» About this exercise
Give all the lines below again, exactly, with no pictures.

******************************

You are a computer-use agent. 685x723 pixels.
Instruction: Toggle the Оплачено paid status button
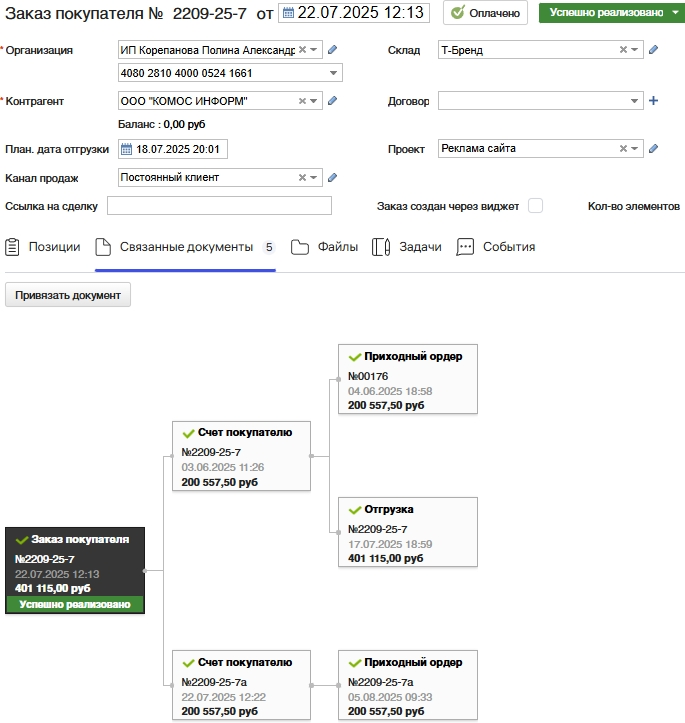[x=486, y=13]
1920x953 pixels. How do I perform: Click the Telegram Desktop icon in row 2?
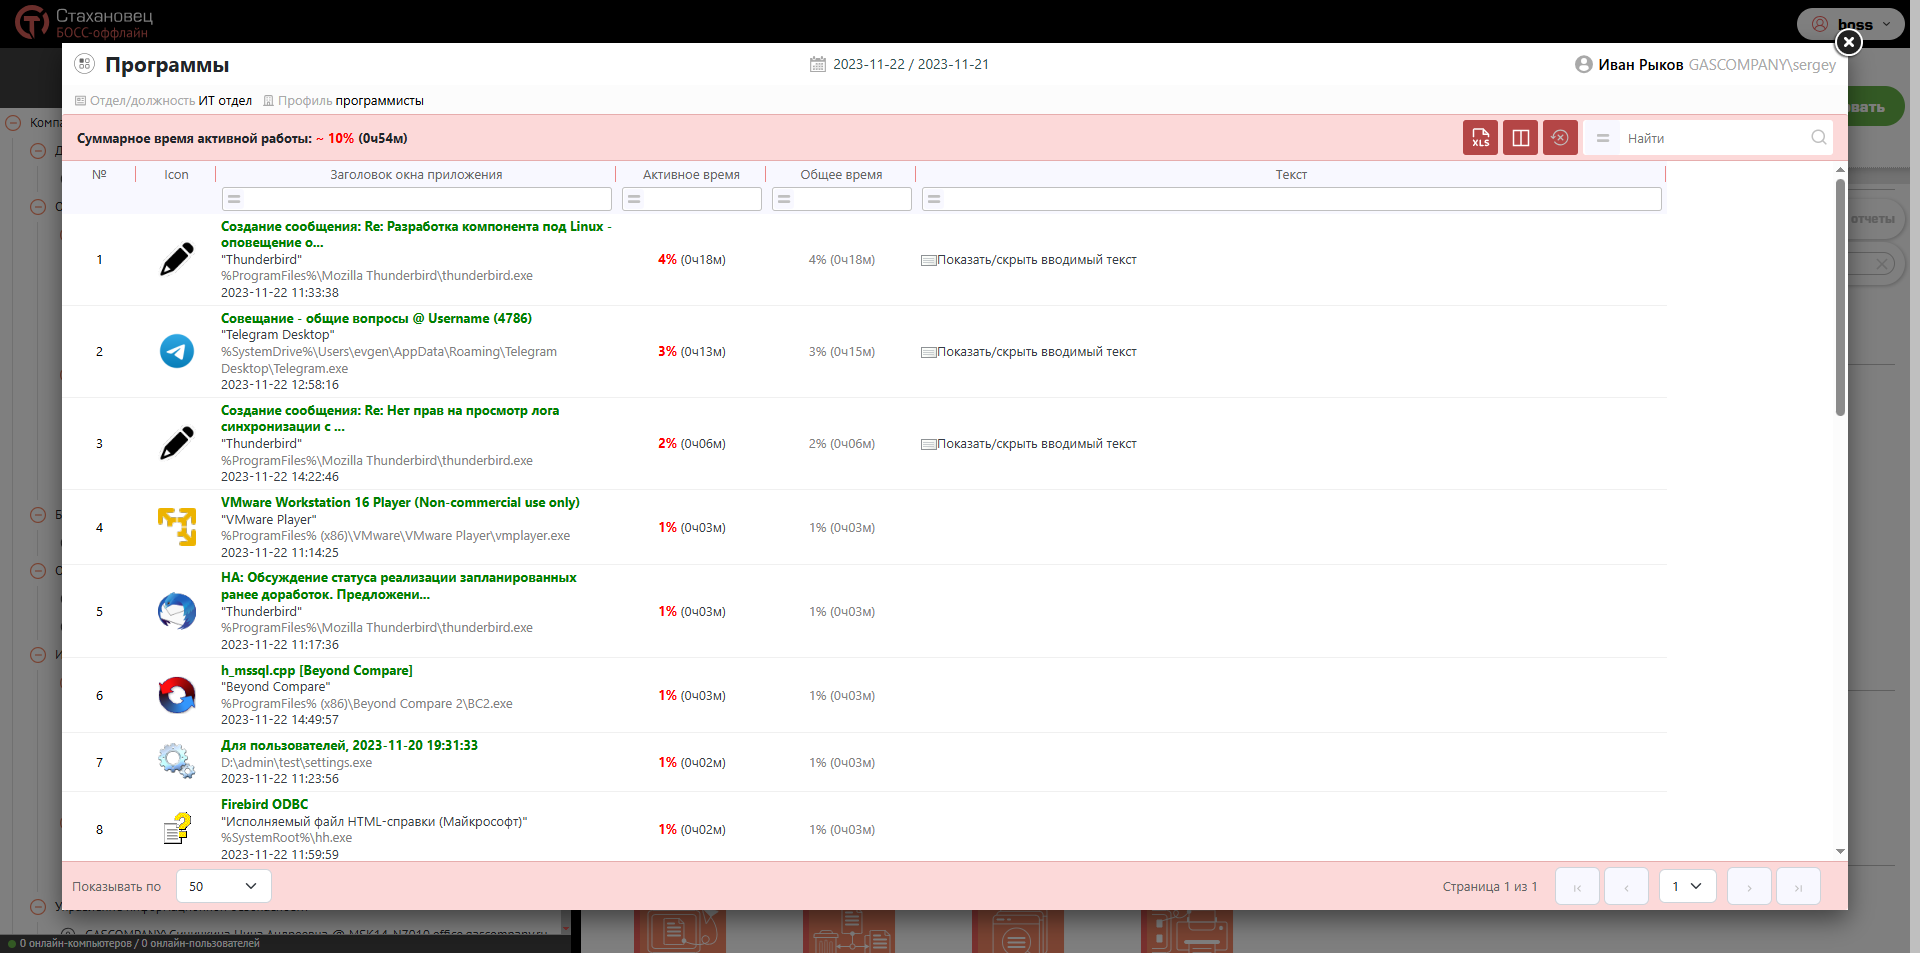pyautogui.click(x=177, y=351)
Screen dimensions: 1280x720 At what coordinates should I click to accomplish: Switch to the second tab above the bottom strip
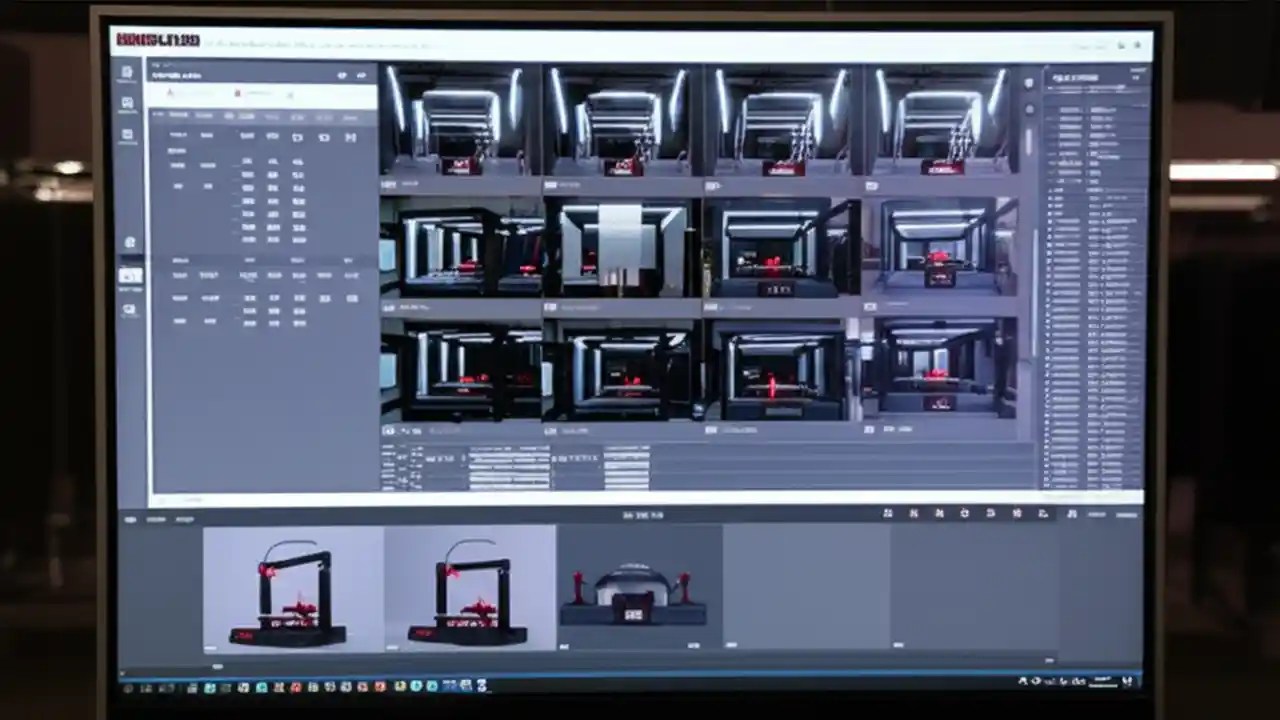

******************************

» Task output
You are a computer-use agent. 685x723 pixels.
Instruction: Toggle the Оплачено paid status button
[x=486, y=13]
1920x953 pixels. How do I perform: Click the Telegram Desktop icon in row 2?
pyautogui.click(x=177, y=351)
Screen dimensions: 1280x720 At what coordinates should I click to accomplish: Switch to the second tab above the bottom strip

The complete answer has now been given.